= Directions for this task =
Start to finish, copy the data exactly.

= Records for this exercise =
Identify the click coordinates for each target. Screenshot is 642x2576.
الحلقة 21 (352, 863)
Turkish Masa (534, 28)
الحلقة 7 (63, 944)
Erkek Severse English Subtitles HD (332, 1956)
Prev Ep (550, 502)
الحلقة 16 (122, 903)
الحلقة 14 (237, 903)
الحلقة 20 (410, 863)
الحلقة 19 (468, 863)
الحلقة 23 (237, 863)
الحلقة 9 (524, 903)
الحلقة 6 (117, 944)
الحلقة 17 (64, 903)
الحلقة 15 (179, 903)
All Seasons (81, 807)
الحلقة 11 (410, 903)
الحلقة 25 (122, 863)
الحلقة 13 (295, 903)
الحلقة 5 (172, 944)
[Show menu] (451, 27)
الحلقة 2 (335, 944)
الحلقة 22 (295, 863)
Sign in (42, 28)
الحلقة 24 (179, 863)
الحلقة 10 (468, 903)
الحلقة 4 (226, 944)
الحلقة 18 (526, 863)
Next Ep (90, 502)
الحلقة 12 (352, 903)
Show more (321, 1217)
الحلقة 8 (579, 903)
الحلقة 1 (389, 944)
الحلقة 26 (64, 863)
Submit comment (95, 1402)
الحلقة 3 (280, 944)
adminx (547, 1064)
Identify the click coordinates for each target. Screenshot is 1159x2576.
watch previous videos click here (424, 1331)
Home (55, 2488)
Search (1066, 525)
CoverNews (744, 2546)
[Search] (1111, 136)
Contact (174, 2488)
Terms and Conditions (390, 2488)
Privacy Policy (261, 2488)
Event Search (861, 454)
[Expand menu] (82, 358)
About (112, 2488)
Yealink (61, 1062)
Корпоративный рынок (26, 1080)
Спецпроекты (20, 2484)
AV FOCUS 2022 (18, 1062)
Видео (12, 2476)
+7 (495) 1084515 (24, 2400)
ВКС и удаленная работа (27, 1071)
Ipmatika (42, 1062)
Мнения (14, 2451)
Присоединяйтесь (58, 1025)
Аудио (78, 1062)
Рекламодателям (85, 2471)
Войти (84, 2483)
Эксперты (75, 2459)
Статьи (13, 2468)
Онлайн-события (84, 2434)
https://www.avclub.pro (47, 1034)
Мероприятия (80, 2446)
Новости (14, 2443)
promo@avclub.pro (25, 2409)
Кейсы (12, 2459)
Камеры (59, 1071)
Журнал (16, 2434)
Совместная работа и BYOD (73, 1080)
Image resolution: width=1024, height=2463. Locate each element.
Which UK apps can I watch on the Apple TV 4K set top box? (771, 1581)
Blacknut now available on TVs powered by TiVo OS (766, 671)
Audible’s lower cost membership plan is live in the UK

= Solution to this exercise =
Identify the click coordinates for each target. Screenshot is 642x2576.
الحلقة 21 (352, 863)
Turkish Masa (534, 28)
الحلقة 7 (63, 944)
Erkek Severse English Subtitles HD (332, 1956)
Prev Ep (550, 502)
الحلقة 16 (122, 903)
الحلقة 14 (237, 903)
الحلقة 20 (410, 863)
الحلقة 19 (468, 863)
الحلقة 23 (237, 863)
الحلقة 9 (524, 903)
الحلقة 6 (117, 944)
الحلقة 17 (64, 903)
الحلقة 15 (179, 903)
All Seasons (81, 807)
الحلقة 11 (410, 903)
الحلقة 25 (122, 863)
الحلقة 13 (295, 903)
الحلقة 5 (172, 944)
[Show menu] (451, 27)
الحلقة 2 (335, 944)
الحلقة 22 (295, 863)
Sign in (42, 28)
الحلقة 24 (179, 863)
الحلقة 10 (468, 903)
الحلقة 4 (226, 944)
الحلقة 18 (526, 863)
Next Ep (90, 502)
الحلقة 12 (352, 903)
Show more (321, 1217)
الحلقة 8 (579, 903)
الحلقة 1 (389, 944)
الحلقة 26 (64, 863)
Submit comment (95, 1402)
الحلقة 3 (280, 944)
adminx (547, 1064)
Identify the click coordinates for each target. Screenshot is 1159x2576.
watch previous videos click here (424, 1331)
Home (55, 2488)
Search (1066, 525)
CoverNews (744, 2546)
[Search] (1111, 136)
Contact (174, 2488)
Terms and Conditions (390, 2488)
Privacy Policy (261, 2488)
Event Search (861, 454)
[Expand menu] (82, 358)
About (112, 2488)
Yealink (61, 1062)
Корпоративный рынок (26, 1080)
Спецпроекты (20, 2484)
AV FOCUS 2022 (18, 1062)
Видео (12, 2476)
+7 (495) 1084515 (24, 2400)
ВКС и удаленная работа (27, 1071)
Ipmatika (42, 1062)
Мнения (14, 2451)
Присоединяйтесь (58, 1025)
Аудио (78, 1062)
Рекламодателям (85, 2471)
Войти (84, 2483)
Эксперты (75, 2459)
Статьи (13, 2468)
Онлайн-события (84, 2434)
https://www.avclub.pro (47, 1034)
Мероприятия (80, 2446)
Новости (14, 2443)
promo@avclub.pro (25, 2409)
Кейсы (12, 2459)
Камеры (59, 1071)
Журнал (16, 2434)
Совместная работа и BYOD (73, 1080)
Image resolution: width=1024, height=2463. Locate each element.
Which UK apps can I watch on the Apple TV 4K set top box? (771, 1581)
Blacknut now available on TVs powered by TiVo OS (766, 671)
Audible’s lower cost membership plan is live in the UK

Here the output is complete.